I decide not to climb the driveway gate and walk in, my usual MO in the summer. Get out of the car, fighting the wind, unlock the gate and have to swing it in hard against one of the pasture gates that had come open against it. Getting plastered from behind, soaked – thank you hood on that coat. Drive in down the long driveway, back in hard next to the barn door. Rain is turning to stinging hail. Wrestle the tall barn door open, then mash it closed. Enter the barn, and total cacophony. Hail against a steel roof. Amazing. Pounding, ringing, roaring. And the horses are all in the stalls – not waiting by the gate. Not pawing as they watch me come up the driveway.
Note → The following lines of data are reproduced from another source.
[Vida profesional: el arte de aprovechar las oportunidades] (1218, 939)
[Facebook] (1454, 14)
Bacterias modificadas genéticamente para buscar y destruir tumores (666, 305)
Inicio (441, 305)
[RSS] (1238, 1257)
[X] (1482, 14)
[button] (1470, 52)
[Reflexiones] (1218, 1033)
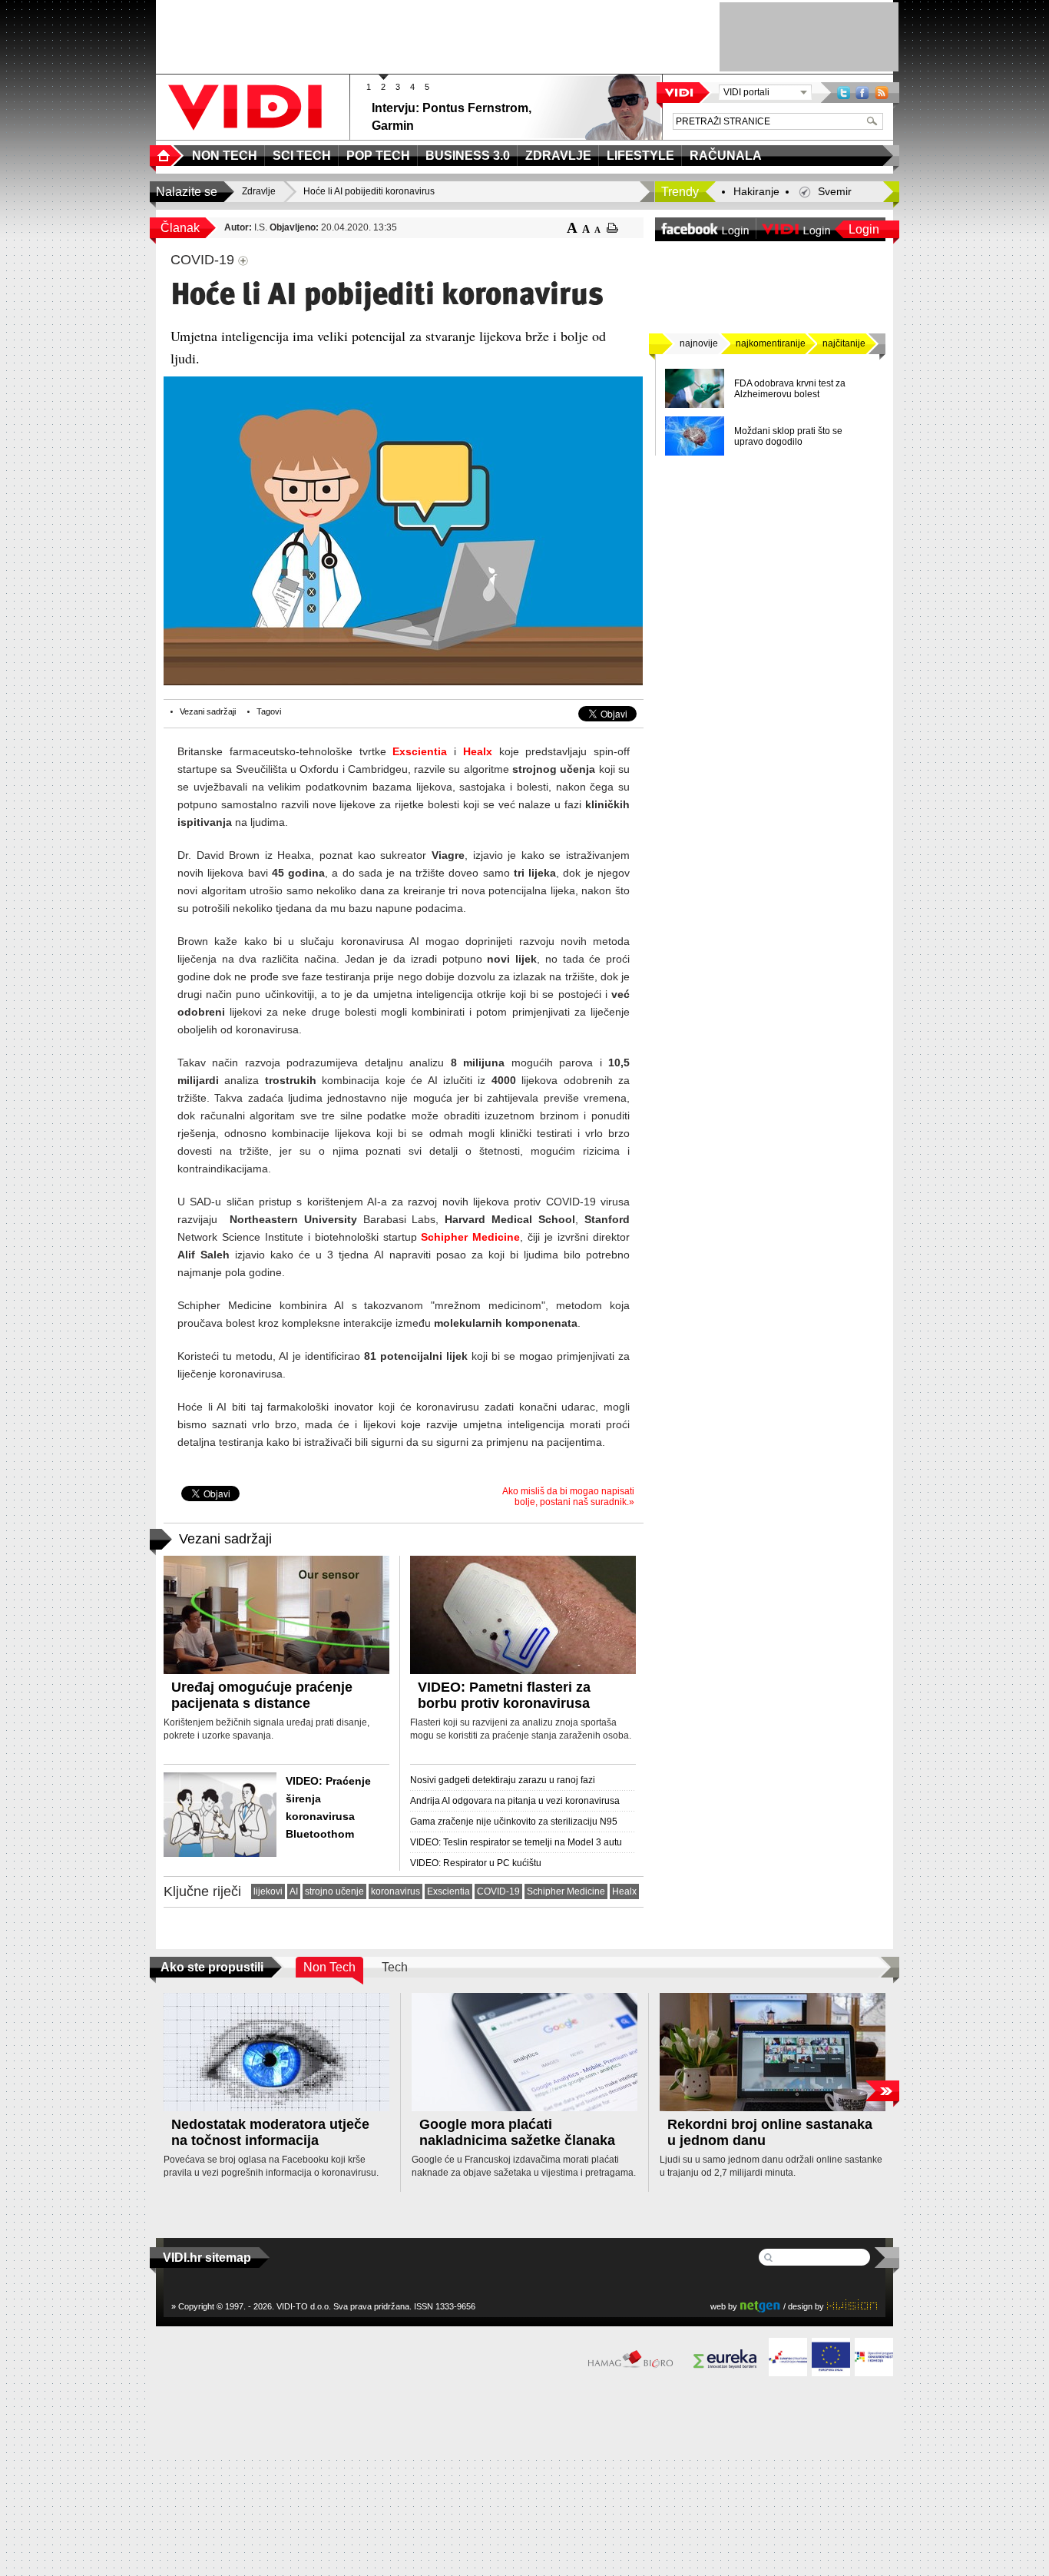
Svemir (835, 191)
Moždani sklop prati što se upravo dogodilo (788, 436)
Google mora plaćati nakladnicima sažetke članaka (517, 2132)
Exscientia (419, 751)
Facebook (862, 92)
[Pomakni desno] (881, 2090)
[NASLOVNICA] (167, 155)
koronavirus (395, 1891)
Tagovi (268, 711)
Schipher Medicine (470, 1237)
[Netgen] (760, 2306)
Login (864, 229)
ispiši (612, 228)
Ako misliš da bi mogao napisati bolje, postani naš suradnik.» (568, 1496)
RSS (882, 92)
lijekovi (268, 1891)
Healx (477, 751)
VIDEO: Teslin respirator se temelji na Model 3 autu (516, 1842)
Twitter (843, 92)
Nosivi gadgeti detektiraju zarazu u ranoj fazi (502, 1780)
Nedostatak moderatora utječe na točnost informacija (270, 2132)
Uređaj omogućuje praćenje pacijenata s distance (261, 1695)
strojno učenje (334, 1891)
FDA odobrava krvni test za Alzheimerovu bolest (789, 388)
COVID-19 (498, 1891)
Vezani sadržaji (208, 711)
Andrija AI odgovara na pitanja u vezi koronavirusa (515, 1800)
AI (294, 1891)
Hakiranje (756, 191)
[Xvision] (852, 2306)
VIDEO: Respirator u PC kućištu (475, 1863)
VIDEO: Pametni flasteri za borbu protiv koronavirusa (504, 1695)
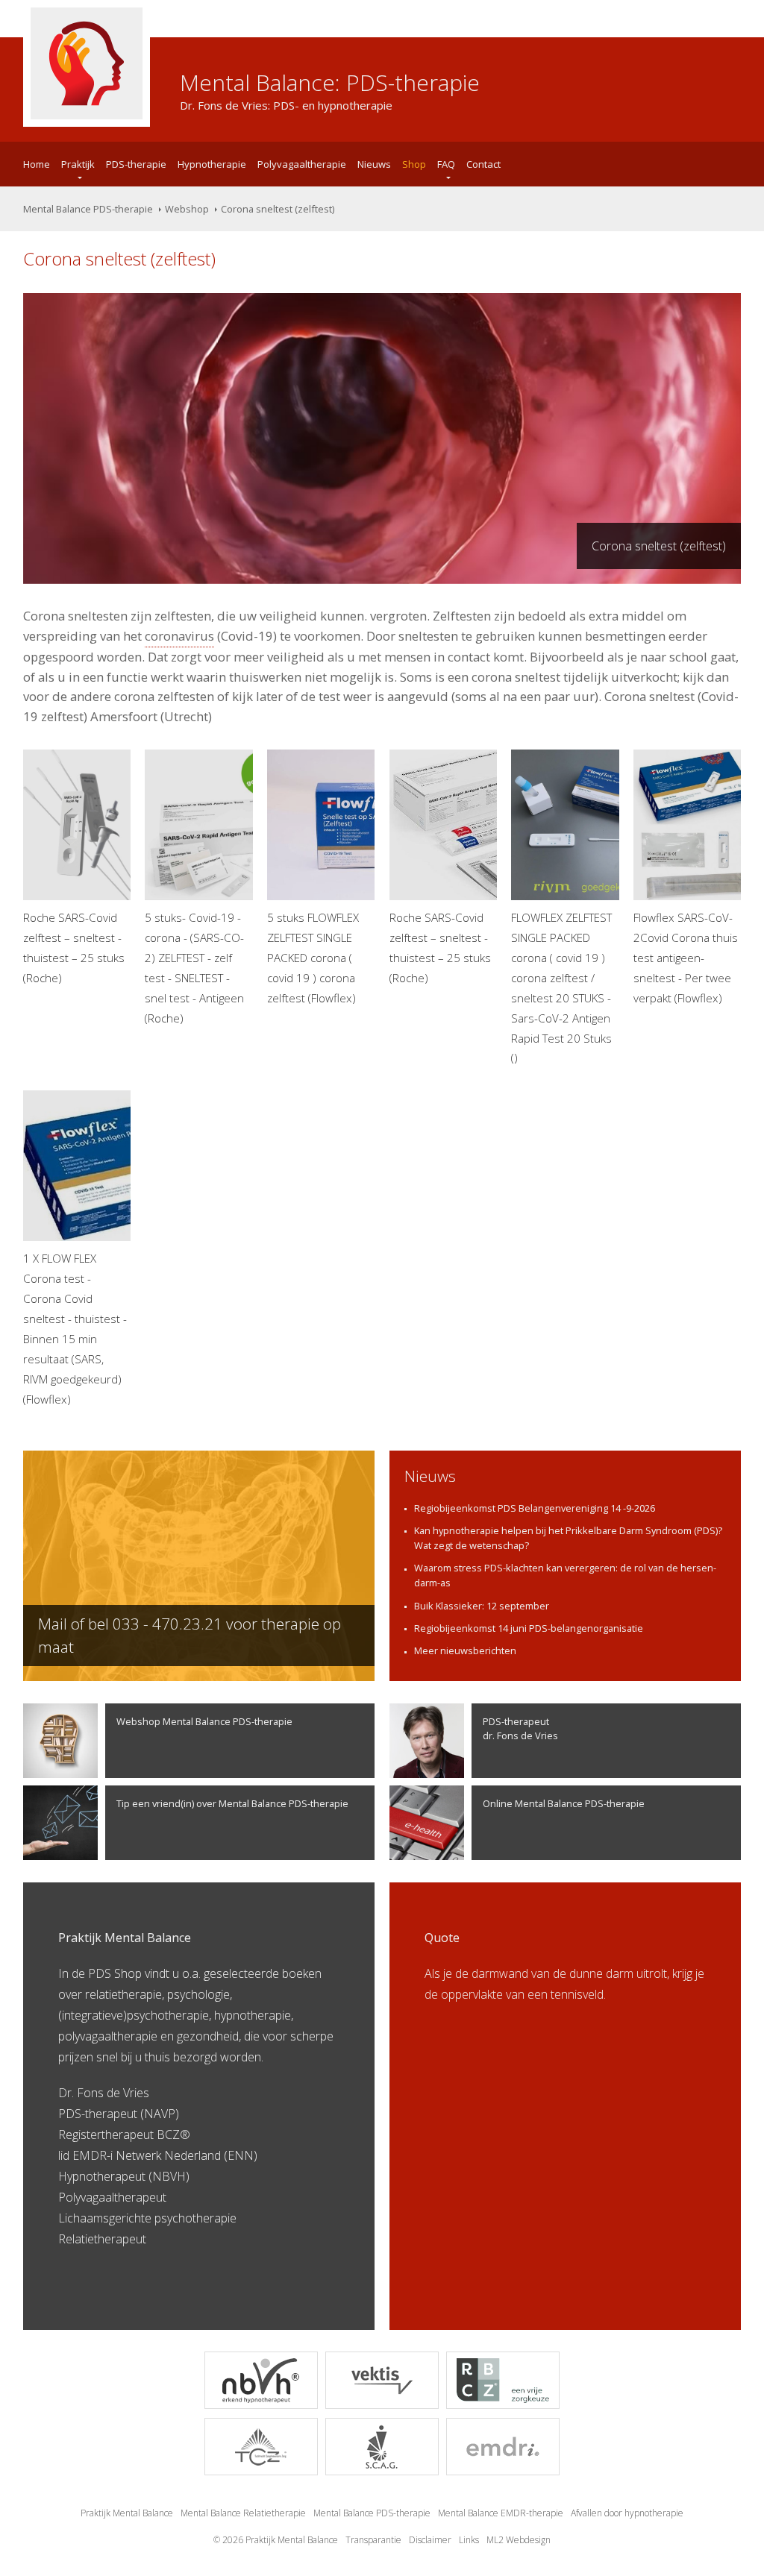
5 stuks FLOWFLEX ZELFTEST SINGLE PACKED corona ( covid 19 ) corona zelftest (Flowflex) (313, 957)
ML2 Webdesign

Huddling like sheep under that slamming din.

They are soaked. Dustin, who doesn’t do abrupt temp changes well, is shivering like a frightened dog. All of them are staring at me. If you own a dog or a horse, you know that look – you may not feel the ESP waves coming at you, but you suddenly want to hurry and feed somebody. Which is the only good way to warm up a horse.

Flash of lightening. Huge thunder. And I am standing in a metal barn. Or at least, I was standing in a metal barn. At this moment in the story (thunder still rolling) I am back in the car, safely propped up by rubber tires, calling Guy for his opinion on my chances of being fried alive out there. But the barn is grounded. And i love my horses. So back in I go – really fighting the door this time as the wind tried to take it from me. Alfalfa hay – just the ticket to keep people on their hooves when the going gets wet. Jetta, now that I am here—and especially after my abrupt and cowardly retreat—has now dug a huge hole in the ground, and is glaring at me.

So I feed them all, poor mud-colored, freaked out things. I run out to the end of the arena (not covered, thank you very much, and if it had been, the cover would have been half way to LA by then) to open the gates to the grass, and the second I turn to run back, another wave of screaming wind and smashing thunder hits. I am beginning to confuse the news with what’s happening here.

Okay. Driving back down the driveway with the wipers and the defroster on. Wrestling those gates down there again. Lock up, driving home. Pull into the neighborhood, and the rain just kind of peters out. By the time I’m in the driveway, the clouds take a break.

Done with me were they?

And the same thing happened yesterday. An old friend called, up here from Texas, and a bunch of us met in town to have our picture taken outside the infamous house we’d all lived in in college. The second we all got there and stood in line at the curb in front, a monsoon hit us. And the second we decided to leave, the rain stopped.

Crimany.

And so I demand that somebody explain this to me.

Does this always happen to you, too?

Post script: Nice to come home to a husband who finds me writing this up and tucks my brand new, very fluffy English saddle blanket around my feet so I won’t take a chill.